Energy and Makerspaces!

Another exciting day is in the books! The students are settling into their routines nicely and are loving the investigations and building and programming each day. It’s been a bit humid on their walks across campus, but we are thankful the rain has held off and that the temperature is reasonable this week!

The red and blue groups got to spend the day with me! We looked at different sources of energy and what we use it for. We especially looked at the different sources of energy we produce the most of in Kentucky. We made our own electromagnetic train, created electricity with our hydroelectric water wheels, and moved a car with water and electricity as the fuel. In robotics, they started out with building a frog that they programmed to hop across the pond. Then they got to choose another animal and program the motor to get the animal to move appropriately.

The pink and orange groups spent the day with Doug Klein in the College of Engineering makerspace. The students got to observe the different big tools in action! There was a couple of different laser cutters – one for wood and one for metal. Then they created a 3d shape online and watched it print out and got to bring one of the print outs home. The yellow and green groups spent the day with Dr. Kenneth Graham in the chemistry laboratory in our Jacobs Science Building. The students explored solar energy and different ways we can produce electricity. They created their own solar panels from different types of fruit and compared them to what a fotocell. In robotics, the groups dove into the maze challenges, using their sensors and motors to complete the different challenges.

In ChemCamp, they are continuing the investigations in the lab. They explored the synthesis of aspirin today and learned how to determine an unknown concentration. All of the labs are based off laboratory investigations from our faculty’s research and investigations from our beginning chemistry courses at UK. The students have been doing an awesome job and are really loving all of the hands-on investigations and learning about different compounds and their reactions.

In their own words…

  • That cars can run whithout batteries.
  • I learned that you can use water to make eltrity.
  • The fastest train in the world can go 240 mph.
  • I want to make electricity by myself.
  • Tv’s and solar panels can bend. If they are made of organic materials.
  • Solar panels can be printed
  • That you can make solar-cells with blackberrys, pomegranite, and hibiscus tea.
  • I learned about a different type of 3D printing, involving a laser and white liquid.
  • I learned that ice melts quicker on cold medal then on warm wood. Since medal is a conductor and wood.
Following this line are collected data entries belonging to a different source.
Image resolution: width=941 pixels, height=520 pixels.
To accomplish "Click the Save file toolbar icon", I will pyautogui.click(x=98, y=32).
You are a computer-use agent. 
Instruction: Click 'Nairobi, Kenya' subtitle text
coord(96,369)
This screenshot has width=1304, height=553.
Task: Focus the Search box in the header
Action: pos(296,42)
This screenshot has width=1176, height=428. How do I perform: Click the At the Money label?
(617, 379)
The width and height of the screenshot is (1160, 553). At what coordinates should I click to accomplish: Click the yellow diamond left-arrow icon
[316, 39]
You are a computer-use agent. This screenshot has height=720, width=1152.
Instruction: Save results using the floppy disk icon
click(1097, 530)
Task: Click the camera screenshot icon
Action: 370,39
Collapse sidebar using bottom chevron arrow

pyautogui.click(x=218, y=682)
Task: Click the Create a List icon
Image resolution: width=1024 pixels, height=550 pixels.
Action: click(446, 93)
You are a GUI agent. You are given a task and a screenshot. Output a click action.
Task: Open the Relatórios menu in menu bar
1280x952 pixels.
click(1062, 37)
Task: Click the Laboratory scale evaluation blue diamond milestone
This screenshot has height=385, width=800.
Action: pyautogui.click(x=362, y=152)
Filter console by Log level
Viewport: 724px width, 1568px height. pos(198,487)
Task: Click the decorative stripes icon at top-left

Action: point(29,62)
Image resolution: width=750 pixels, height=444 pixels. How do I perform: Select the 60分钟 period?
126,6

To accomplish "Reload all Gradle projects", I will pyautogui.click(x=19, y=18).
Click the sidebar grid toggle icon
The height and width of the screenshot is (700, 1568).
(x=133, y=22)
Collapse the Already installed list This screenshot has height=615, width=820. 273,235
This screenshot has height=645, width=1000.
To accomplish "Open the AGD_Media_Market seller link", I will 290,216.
Since medal is a conductor and wood isn’t ice melted faster on medal.
  • I would like to learn more about the topic, because the machines that print and cut the items are cool, and what you can do with them.
  • I Learned about pH and how to make asprin
  • I learned how to use a titration apparatus.
  • we made and purified aspren

Conversation Starters…

Red/Blue Groups

  • Tell me about the fastest train in the world. How does it work?
  • How did you make your own train?
  • How did you make electricity out of water?
  • Tell me about the picture you created.
  • How did you get the car to drive with water?
  • What did you build and program with your robot today?

Yellow/Green Groups

  • I thought all solar panels were hard and big. How can they make solar panels that are flexible?
  • I’ve never heard of a flexible TV. Tell me more about it!
  • How did you create a solar panel? What types of material did you use?
  • What challenges did you complete with your robot today? What do you like about robotics?

Orange/Pink Groups

  • What is a makerspace?
  • What was your favorite machine? What did it do?
  • What did you create to be printed on the 3d printer?
  • How do 3d printers work?
  • What challenges did you complete with your robot today? What do you like about robotics?